**PROBLEM DESCRIPTION**.
Copy each line of the listing that includes "agent".

**EXTRACTED RECORDS**.
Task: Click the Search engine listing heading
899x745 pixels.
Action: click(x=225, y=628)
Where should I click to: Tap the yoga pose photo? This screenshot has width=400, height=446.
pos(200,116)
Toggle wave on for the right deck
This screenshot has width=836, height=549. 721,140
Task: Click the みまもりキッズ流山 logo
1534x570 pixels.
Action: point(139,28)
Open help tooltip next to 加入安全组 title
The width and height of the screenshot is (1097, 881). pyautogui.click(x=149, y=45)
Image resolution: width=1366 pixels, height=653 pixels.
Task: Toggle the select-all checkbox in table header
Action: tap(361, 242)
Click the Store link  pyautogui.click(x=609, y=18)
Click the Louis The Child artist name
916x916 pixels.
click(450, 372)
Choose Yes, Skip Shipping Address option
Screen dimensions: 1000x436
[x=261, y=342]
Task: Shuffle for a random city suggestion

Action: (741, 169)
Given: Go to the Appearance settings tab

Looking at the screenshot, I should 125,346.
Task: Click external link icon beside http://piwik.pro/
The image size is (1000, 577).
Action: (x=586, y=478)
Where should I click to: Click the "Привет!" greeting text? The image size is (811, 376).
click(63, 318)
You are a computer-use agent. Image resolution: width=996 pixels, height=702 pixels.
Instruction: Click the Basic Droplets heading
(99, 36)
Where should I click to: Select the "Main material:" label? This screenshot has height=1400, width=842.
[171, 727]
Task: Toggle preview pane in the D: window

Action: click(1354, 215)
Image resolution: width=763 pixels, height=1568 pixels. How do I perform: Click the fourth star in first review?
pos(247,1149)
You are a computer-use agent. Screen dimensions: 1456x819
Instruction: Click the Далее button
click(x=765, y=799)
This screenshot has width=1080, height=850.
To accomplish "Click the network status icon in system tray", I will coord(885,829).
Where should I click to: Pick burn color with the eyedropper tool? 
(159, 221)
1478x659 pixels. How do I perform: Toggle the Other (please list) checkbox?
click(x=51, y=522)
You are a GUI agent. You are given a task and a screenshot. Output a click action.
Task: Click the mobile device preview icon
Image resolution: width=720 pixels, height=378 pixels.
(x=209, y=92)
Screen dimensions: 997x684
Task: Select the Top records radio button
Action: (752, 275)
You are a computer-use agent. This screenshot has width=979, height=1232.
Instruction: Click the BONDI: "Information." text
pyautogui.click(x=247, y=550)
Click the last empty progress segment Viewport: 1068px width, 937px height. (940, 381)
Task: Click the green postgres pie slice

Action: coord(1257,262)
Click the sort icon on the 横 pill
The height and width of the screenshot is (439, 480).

**RESPONSE TO THE EXERCISE**.
You are a computer-use agent. Image resolution: width=996 pixels, height=702 pixels.
You are a computer-use agent. Screen dimensions: 1456x819
You are a GUI agent. You are given a task and a screenshot. Output a click action.
You are a computer-use agent. This screenshot has width=979, height=1232.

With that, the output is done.